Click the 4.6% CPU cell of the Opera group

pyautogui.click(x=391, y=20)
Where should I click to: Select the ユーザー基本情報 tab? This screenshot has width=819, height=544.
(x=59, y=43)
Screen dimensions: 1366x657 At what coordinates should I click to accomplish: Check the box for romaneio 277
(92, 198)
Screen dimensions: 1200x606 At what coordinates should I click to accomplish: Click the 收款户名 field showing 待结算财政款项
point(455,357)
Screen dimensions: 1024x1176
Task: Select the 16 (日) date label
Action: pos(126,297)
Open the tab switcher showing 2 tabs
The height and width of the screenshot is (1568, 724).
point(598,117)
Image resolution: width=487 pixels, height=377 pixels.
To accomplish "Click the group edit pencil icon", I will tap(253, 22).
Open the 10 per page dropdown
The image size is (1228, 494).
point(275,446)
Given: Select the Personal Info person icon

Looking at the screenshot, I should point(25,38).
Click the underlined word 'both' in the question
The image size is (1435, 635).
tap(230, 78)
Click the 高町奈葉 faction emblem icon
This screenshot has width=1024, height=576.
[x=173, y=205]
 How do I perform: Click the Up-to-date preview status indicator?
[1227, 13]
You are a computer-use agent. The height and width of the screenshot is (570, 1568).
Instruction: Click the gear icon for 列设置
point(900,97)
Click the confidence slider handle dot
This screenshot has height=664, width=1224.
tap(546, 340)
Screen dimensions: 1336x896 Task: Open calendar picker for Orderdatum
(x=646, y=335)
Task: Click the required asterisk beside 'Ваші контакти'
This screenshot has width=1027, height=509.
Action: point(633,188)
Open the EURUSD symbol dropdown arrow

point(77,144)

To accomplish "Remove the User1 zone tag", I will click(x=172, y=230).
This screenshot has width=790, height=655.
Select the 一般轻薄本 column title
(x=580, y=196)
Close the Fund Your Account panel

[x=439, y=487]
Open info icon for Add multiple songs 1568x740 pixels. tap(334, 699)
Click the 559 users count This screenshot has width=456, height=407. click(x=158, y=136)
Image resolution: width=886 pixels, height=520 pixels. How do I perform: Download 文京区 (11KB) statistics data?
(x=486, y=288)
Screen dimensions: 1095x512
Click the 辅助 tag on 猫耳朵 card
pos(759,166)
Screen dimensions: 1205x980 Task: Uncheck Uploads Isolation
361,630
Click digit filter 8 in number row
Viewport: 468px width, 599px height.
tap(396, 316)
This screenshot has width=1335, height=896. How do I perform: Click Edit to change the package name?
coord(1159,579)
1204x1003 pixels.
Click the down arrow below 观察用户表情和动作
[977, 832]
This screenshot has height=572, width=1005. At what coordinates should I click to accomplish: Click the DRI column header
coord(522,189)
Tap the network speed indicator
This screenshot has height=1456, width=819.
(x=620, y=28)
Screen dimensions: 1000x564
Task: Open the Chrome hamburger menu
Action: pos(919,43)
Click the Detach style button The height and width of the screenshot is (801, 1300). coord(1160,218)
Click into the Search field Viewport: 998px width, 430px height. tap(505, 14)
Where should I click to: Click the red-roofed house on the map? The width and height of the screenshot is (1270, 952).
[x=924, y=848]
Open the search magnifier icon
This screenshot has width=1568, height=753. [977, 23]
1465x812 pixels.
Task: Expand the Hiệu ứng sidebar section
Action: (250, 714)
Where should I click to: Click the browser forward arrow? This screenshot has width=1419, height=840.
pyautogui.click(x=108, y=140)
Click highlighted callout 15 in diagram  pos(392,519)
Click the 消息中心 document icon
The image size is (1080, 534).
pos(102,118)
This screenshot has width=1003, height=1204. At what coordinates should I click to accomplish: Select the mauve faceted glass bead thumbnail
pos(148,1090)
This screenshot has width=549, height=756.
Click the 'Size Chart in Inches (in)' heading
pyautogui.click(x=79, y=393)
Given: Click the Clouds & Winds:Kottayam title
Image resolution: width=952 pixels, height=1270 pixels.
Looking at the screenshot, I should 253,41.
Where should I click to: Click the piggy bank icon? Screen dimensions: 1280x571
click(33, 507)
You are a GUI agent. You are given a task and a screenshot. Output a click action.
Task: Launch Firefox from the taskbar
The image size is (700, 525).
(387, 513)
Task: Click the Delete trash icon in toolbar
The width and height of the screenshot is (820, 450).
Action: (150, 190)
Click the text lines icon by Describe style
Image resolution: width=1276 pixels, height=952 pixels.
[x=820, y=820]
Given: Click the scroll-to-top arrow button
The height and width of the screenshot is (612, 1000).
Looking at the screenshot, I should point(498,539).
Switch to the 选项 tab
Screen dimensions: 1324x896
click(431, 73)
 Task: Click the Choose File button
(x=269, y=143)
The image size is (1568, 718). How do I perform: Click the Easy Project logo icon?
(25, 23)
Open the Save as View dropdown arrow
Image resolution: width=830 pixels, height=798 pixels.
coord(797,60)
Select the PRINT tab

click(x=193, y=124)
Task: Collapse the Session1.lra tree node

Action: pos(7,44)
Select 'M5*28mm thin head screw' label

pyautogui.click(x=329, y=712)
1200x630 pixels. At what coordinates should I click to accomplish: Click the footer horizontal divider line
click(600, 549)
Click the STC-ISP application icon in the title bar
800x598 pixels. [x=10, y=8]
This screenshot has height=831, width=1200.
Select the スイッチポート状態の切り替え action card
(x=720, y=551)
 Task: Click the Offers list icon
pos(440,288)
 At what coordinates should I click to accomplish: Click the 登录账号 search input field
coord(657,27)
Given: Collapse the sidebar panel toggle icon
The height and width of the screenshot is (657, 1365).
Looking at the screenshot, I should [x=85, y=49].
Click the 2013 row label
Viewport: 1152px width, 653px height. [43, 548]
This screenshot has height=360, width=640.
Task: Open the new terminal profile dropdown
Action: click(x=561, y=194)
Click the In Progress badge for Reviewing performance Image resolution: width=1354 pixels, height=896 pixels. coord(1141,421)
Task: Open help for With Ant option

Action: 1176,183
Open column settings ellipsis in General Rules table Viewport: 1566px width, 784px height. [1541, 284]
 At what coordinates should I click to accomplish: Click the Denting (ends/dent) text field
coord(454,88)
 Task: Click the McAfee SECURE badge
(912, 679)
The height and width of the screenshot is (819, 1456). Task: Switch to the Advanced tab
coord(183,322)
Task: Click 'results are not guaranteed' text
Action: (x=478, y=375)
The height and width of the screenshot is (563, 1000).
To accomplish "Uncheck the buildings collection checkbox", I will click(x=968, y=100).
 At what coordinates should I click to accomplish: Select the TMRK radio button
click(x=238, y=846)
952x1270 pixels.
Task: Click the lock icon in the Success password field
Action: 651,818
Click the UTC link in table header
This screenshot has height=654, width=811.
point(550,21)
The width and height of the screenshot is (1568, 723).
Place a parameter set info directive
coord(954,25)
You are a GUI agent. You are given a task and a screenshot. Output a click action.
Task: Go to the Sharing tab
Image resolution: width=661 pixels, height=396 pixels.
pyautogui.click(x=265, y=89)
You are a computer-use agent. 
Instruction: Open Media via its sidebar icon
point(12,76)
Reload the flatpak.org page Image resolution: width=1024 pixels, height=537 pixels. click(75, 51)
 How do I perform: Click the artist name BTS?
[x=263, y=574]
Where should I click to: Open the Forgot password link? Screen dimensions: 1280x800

◇ ◇ ◇ ◇ ◇

= Exercise directions =
Gather every line of the data above that contains the string "header". Matches must be case-sensitive.

= Expected answer =
This screenshot has height=572, width=1005. At what coordinates should I click to accomplish: Click the DRI column header
Click the UTC link in table header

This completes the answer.